A few months later, the subject (Ted Cruz) and the object (the Affordable Care Act) woul be vastly different, but the response from the Arizona senator similar.  Asked in September whether he would resort to a "talking filibuster" to defund health care reform, the Texas Repub stated "Yes. And anything else. Any procedural means necessary. Listen, this is the most important fight in the country."

McCain responded

I do note with some interest that most of the people who are doing this are new and do not have the experience that we had when the American people, who don’t like government but don’t want it to be shut down, reacted in a very negative fashion towards Congress for doing so...

I think Sen. Cruz is free to do whatever he wants to with the rules of the Senate. I will again state unequivocally that this is not something that we can succeed in, and that’s defunding Obamacare, because we don’t have 67 Republican votes in the Senate, which would be required to override a presidential veto.

Unchastened, on September 24 the Texas Repub maintained on the floor of the Senate

I guarantee you all of the pundits that we see going on TV and intoning in deep baritone voices, 'this cannot be done,' if we were back in the 18th century, they would be going on, I don't know, maybe pigeon carriers or something, sending messages written somehow in dark ink, 'This cannot be done. You can't stand up to the British army--can't be done. It's impossible. Accept your subjugation. Accept your taxation without representation...

If you go to the 1940s, Nazi Germany.  Look, we saw in Britain, Neville Chamberlain, who told the British people, 'Accept the Nazis. Yes, they'll dominate the continent of Europe but that's not our problem. Let's appease them. Why? Because it can't be done. We can't possibly stand against them.'  I suspect those same pundits who say [defunding Obamacare] can't be done, if it had been in the 1940s we would have been listening to them, They would have been saying, 'You cannot defeat the Germans.

John McCain then responded

I do not begrudge Sen. Cruz or any other senator who wants to come to talk as long as they want to.  But I do disagree strongly to allege that there are people today who are like those who prior to World War II didn’t stand up and oppose the atrocities that were taking place in Europe.

I have an open and honest disagreement with the process. Comparing it to those who appeased, who were the appeasers …is an inappropriate place for debate on the floor of the United States Senate.
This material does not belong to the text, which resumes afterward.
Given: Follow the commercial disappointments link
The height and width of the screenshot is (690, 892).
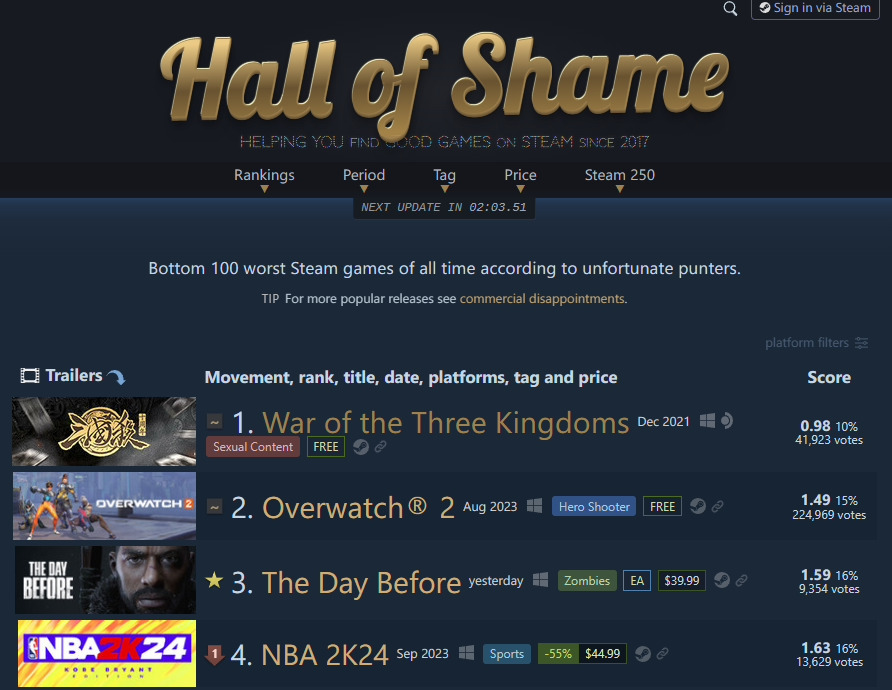Looking at the screenshot, I should coord(542,299).
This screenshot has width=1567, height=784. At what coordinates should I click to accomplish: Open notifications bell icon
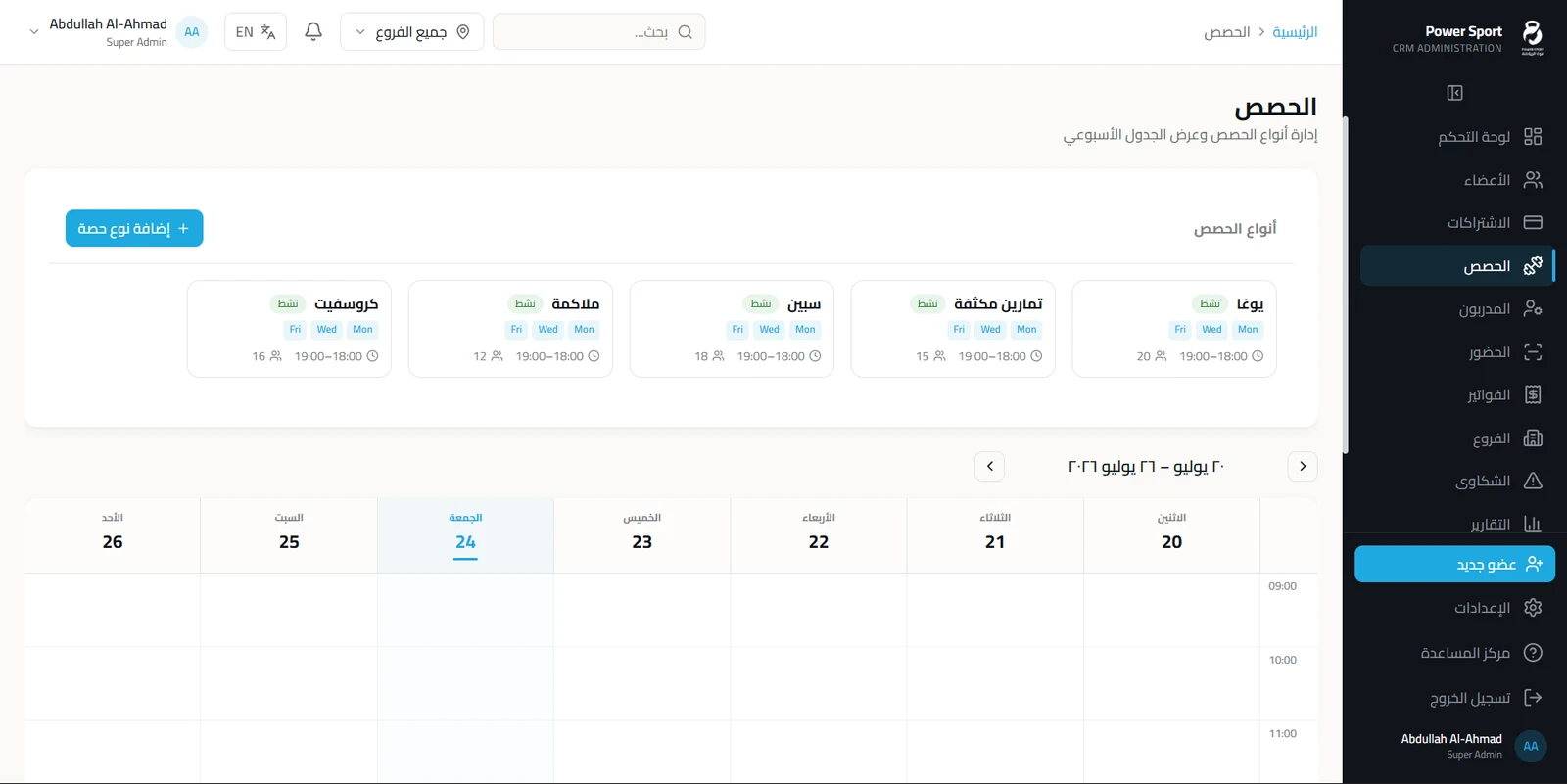(x=313, y=32)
It's no surprise that the demagogue from Alaska would show up as the most high-profile supporter of the Cruz crusade.  And it's no wonder that John McCain would jump on his colleague's reprehensible comments.  Before he did, however, he had approached Cruz, who told McCain that he was referring to pundits, not Senators.  McCain would later explain he found that "a distinction without a difference," thereby implying an attack on journalists and the like as appeasers would be acceptable.

John McCain always has had a sort of respect for his colleagues- not necessarily as individuals but as colleagues.  That might account for his most noble act during campaign 2008, when at a town hall event in October he (gently) rebuked a supporter who stated she believed Senator Obama is a Muslim. McCain famously replied "No, ma'am. He's a decent family man [and] citizen that I just happen to have disagreements with on fundamental issues and that's what this campaign's all about. He's not [an Arab]."

Senators deserve respect and even some deference, the five-term senator believes. And that might explain why the critic of members such as Paul and Cruz- who have little regard for their institution- and of individuals who labeled then-Senator Obama as an Arab, a Muslim, or a Martian, Thursday told CNN

There’s going to be a fight in our party. There’s a fight in our party..   And that has to be waged. And it’s been there before. It’s also about internationalists versus isolationists. There’s debates that are going to go on in our party. And it’s probably healthy for us to have that debate. But at the end of the day we’ve got to come together.

Some place along the line we forgot Ronald Reagan’s 11th commandment.  You know what it was? Don’t speak ill of your fellow Republicans. We’ve done way too much of that.

John McCain: sometimes a critic, sometimes a supporter, of Republicans, but always worshipful of Ronald(6) Wilson(6) Reagan(6), and always entertaining.